After conversations with locals, especially the local power co-op, we compared two options. The co-op has local contacts with contractors for both large, permanent engine-driven systems and whole-home solar systems. We got cost estimates for both, considered power sales and tax effects, and built a year-by-year comparison. We determined that while the PV power system cost about 2.5 times more initially, after tax incentives, power generation for our use, and power generation for sale, the solar system will pay for itself after 13 years and will be money ahead after that. Since it runs on the sun and not propane, it eliminates one additional failure point. We can place the solar panels away from the road and plant cover between the road and the installed location to reduce panel visibility by passers-by.
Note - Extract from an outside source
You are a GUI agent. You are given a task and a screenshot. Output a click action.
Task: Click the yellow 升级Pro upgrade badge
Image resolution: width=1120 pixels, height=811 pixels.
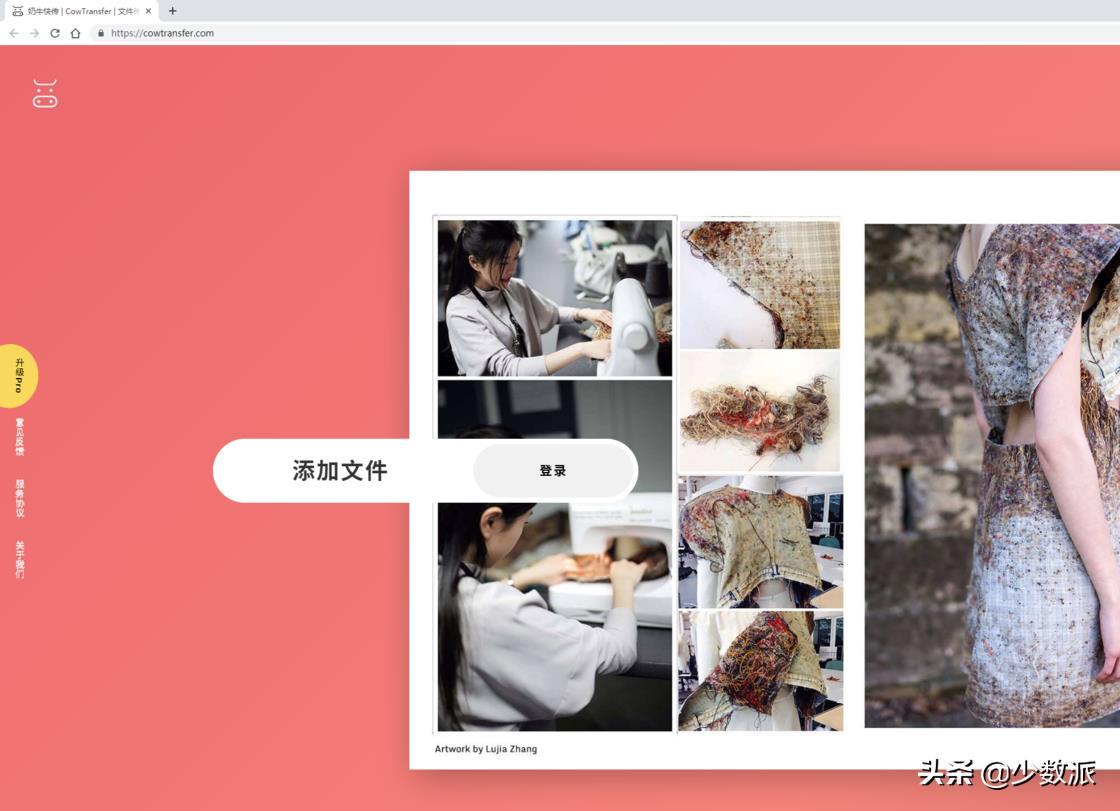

After adding lower noise to the advantages, we went with the solar system.
Therefore, we have access to power from the grid. We back up that supply with the solar system that also provides power, effectively making the grid a backup to our solar. We also have both small-engine and PV-charged portable power stations that can be used manually to power essential appliances and systems if both the grid and main solar system are down.
In addition, the main solar system also reduces our monthly power costs, and our portable systems are useful for electrical needs away from a power source. Four is three is two is one!
Wrap-up
The modern world uses electricity to the extent that it is a necessity for most people. Given the potential for grid power loss, backup is vital for almost everyone.
Multiple options exist to provide that backup. Multiple options provide a way to grow your system over time, as well as to provide “backup for your backup”.
Examine your needs, consider the available options, select one or more, install, document, and use them.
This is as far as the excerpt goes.